You could try reducing the dforce amount; Dynamic Strength. Turn it down from 1, to 0.9, 0.8 or similar. It will affect how much it moves, so a piece of cloth could very well move away too much and become noticeable.
I have also turned buttons off then just moved them in Blender and sent them back as a temp morph; not ideal but is an option.
Thank you nicstt. Very useful stuff.
YOU ARE MY HERO, like seriously. And yes, I am screaming. LOL
I narrowed down the real issues with dForce. It the hip! The hip Y or elevation value must be at zero, any number in the hip will explode the clothes. See attached. See Surface parameter value. It explodes when figure is moved up or down or away from ground zero. It explodes at default negative value on hip which is relative to ground zero.
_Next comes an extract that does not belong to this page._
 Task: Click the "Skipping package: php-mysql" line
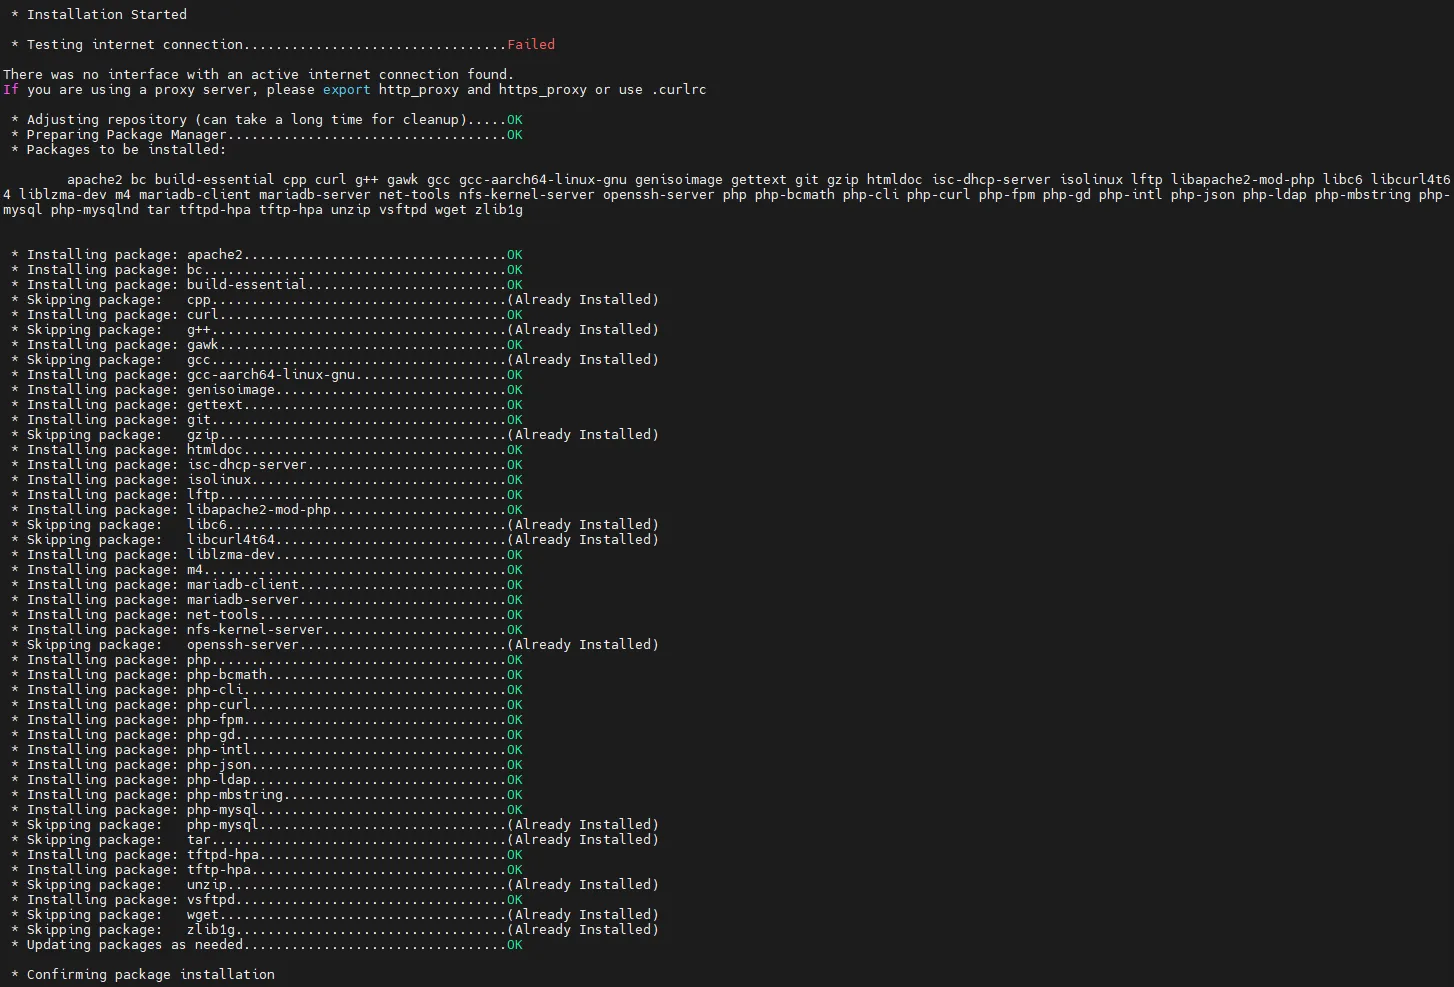click(142, 825)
It DOES NOT explode when value is zero on hip anywhere above or below ground zero. Duplicate my experiment and let me know the results?
Going to experiment with this as well -- thank you so much.
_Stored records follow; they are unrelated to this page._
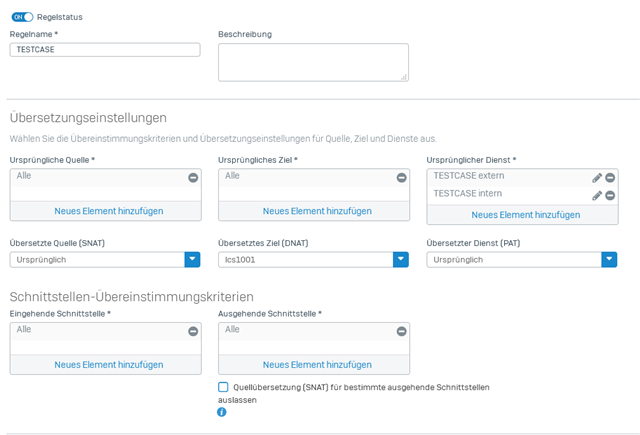Add new element to Ursprünglicher Dienst
The height and width of the screenshot is (435, 640).
(x=526, y=215)
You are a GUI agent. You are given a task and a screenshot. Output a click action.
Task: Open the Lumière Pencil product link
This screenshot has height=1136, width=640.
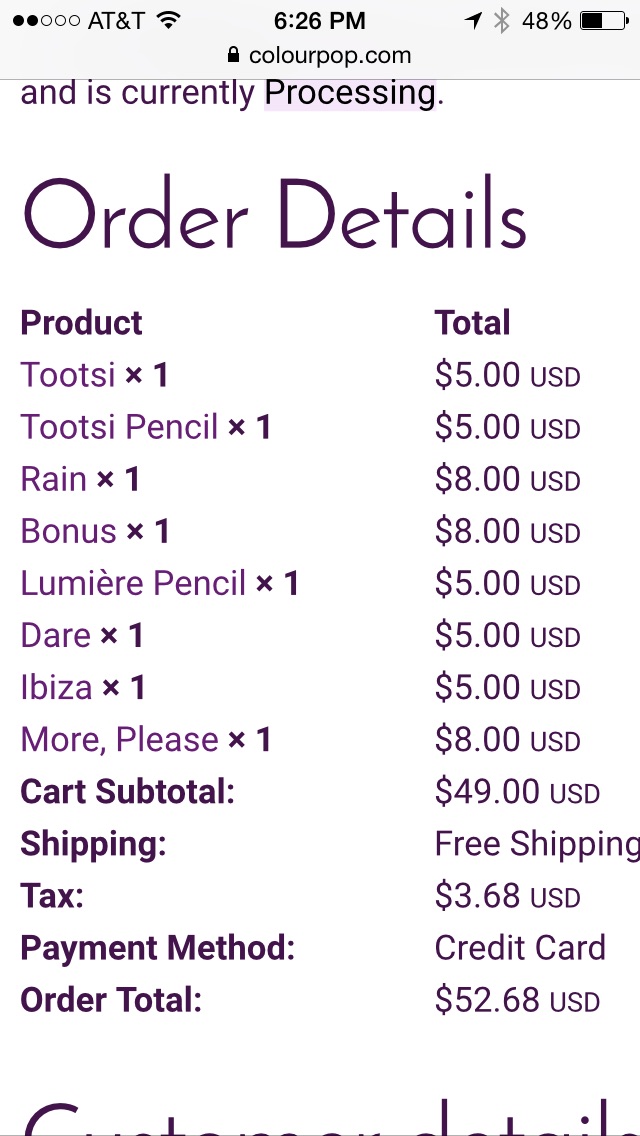coord(133,583)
i just want to say this post really helped me out. the bend option should really be 0.25 or 0.30 also works by default..........dforce isnt perfect and the more complex the set is the more issues but it can work in time!
Most of my problems with exploding dforce cloth come from two things: 1) The collision offset is set to high for the starting position, or 2) the speed of the animation is too fast. Physics apply here. If you attempt to animate from the default T-pose to another pose in 30 frames, you're likely going to have a bad time. That's not how fast people or objects move in the real world.
Thus, I recommend adding these two tips to everything you try: 1) Lower collision offset if you see a lot of "errors" fly by when you begin the simulation, and 2) add more frames. Make your animation cover a realistic amount of time: 30 fps * 6 seconds = 180 frames. You can't expect 30 frames to resolve properly all the time.
Hope this helps.
Is it normal that it takes almost 20 minutes for one frame (one pose movement for example stand to sit)?
System: 2700x / RTX2080ti
I'm unclear if this post is meant to cover "dforce" clothing, or just dynamic cloth, they don't seem to be the same thing. I have a scene I'm working on with a figure wearing two pieces of dforce clothing, but nothing shows up in the Dynamic Clothing tab. I can select one of them and run a simulation, but I don't seem to have any control over the dynamics at all. Sometimes the item will explode, seemingly when it tries to collide with an object that isn't the figure it's attached to. I wish there was a way to add objects to the simulation like you can with dynamic cloth.
The Dynamic Clothign pane is the old OptiTex system, dForce is controlled through the Simulation Settings pane - with the cloth properties set in the Surfaces pane.
Simply setting the "bend stiffness" to .25 instead of .5 was, in itself, sufficient to fix the problem. (See attachment 2. The simulation is plausible, but the "donut" section completely collapses, as the fabric lacks stiffness.)